Coffee snobs can find more than froth and sugar at the bottom of their cups - personality lives there as well, Lisa Martin explains.
While strolling out of a cafe on the way to work, that cup of coffee in your hand is actually emitting hidden meanings to passers-by.
In their new book, The You Code, body language experts Judi James and James Moore decipher what our caffeine preferences reveal about our self esteem, stress levels and even sex life.
THE ESPRESSO DRINKER - James and Moore describe the espresso as "the unfiltered cigarette of the coffee drinking world". Espresso drinkers tend to be moody, hard-bitten and hard working. They are into leadership and fast goals. They don't suffer fools but are hard living and prone to "night-time shenanigans, followed by a rather louche attempt at day time repair". The espresso drinker can be an experienced, exciting and consummate lover but is not known for reliability or unswerving loyalty.
BLACK COFFEE DRINKER - This type is all about minimalism and takes a no-frills, direct approach to life.

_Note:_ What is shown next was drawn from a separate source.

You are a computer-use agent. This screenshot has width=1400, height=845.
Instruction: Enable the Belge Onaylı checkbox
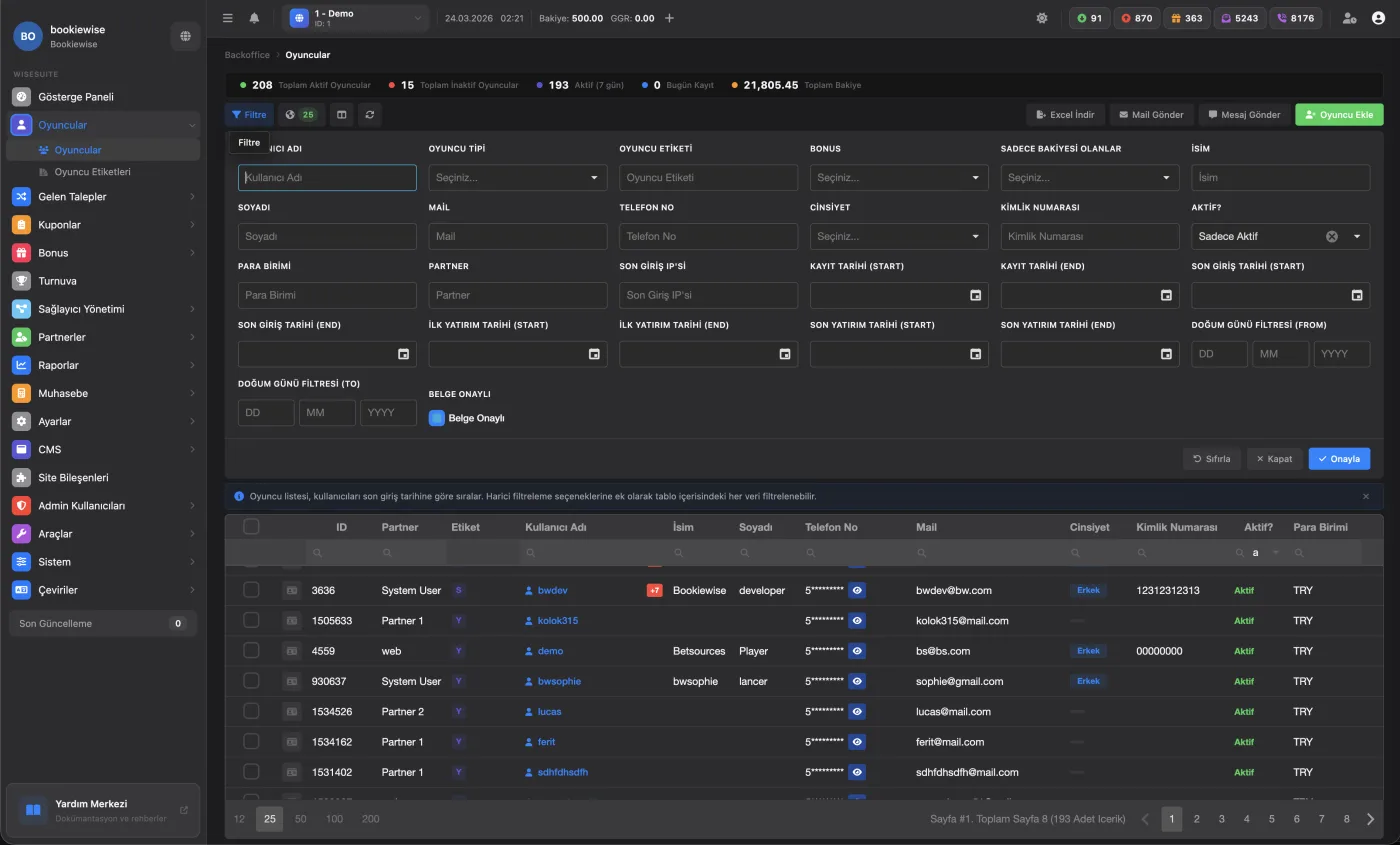(437, 418)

The black coffee drinker can be quiet and moody but prone to brief bursts of extroversion. "A difficult but potentially rewarding friend, colleague or partner," James and Moore conclude.
THE LATTE DRINKER - Typically metrosexuals or cuddly-toy collectors, latte drinkers are pleasers with an overwhelming compulsion to be liked. A latte drinking boss will use a baby voice to tell you off.
By taking a dark and dangerous drink and turning it into a comforting milky bedtime beverage, James and Moore say, latte drinkers reveal that while they may want to come across as hot shot contenders, they have an immature side.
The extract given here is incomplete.